A fleet of tuna fishing vessels with a history of illegal activity has been blacklisted in the Indian Ocean by a key international body, the Indian Ocean Tuna Commission (IOTC), after investigations by the Environmental Justice Foundation (EJF) led to the fleet being banned from catching tuna in the Atlantic and being dropped by its insurer. EJF applauds these actions, saying that protecting our ocean from these illegal operators is a vital step in safeguarding irreplaceable marine ecosystems.
A fleet of vessels, known for operating illegally in the Atlantic for many years, has been blacklisted by the IOTC at the 26th session meeting of the IOTC in Seychelles. As such, any tuna fishing in the Indian Ocean is strictly prohibited. This comes after the fleet was blacklisted by the International Commission for the Conservation of Atlantic Tunas (ICCAT) in 2021 and dropped by its insurers in March 2022.

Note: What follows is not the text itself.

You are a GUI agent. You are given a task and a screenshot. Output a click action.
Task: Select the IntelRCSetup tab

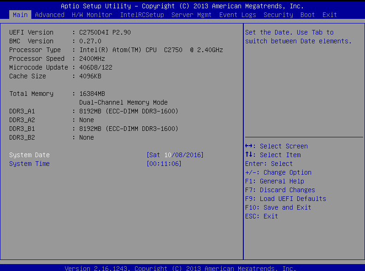142,15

The fact that the fleet is now banned from both the Atlantic and Indian oceans demonstrates the scale of the illegality. Moreover, this fleet has gone to extreme lengths to evade scrutiny of its illegal actions. This includes relocating its fishing activities from one ocean to the other, changing the nation’s flag under which the vessels were operating, changing the names of the vessels and engaging in illegal trans-shipment.
This is a textbook example of operators using the chronic lack of transparency in fisheries to perpetrate illegal activities and decimate ocean ecosystems – this urgently needs to change. There are simple, low-cost measures which are well within the reach of any country and could play a pivotal role in the battle against illegal fishing and accompanying human rights abuse in the sector.
Steve Trent, CEO of the Environmental Justice Foundation, said: “I applaud both the Atlantic and Indian Ocean tuna commissions for taking action to prevent this fleet from continuing to decimate ocean ecosystems with impunity – however tackling each illegal fleet one by one is not the solution.
“To safeguard the ocean, food security and livelihoods around the world, we need to place transparency at the heart of global fisheries.
“Cracking down on opacity by preventing the use of flags of convenience and improving port inspections, coupled with the publishing and sharing of information – such as vessel license lists, history of offenses, and full ownership details – can help governments, regional fisheries management organizations, law-abiding fishing companies, NGOs, retailers and even consumers to work together to rid our oceans of these damaging operators.
“We need to hold these illegal operators to account, and that starts with transparency.”
Fleets such as this cause irreversible damage to our ocean, threatening marine life and the people who depend on it around the world. This was recognized by nations in attendance at the IOTC meeting this week, where the several member countries urged the Commission to blacklist the fleet.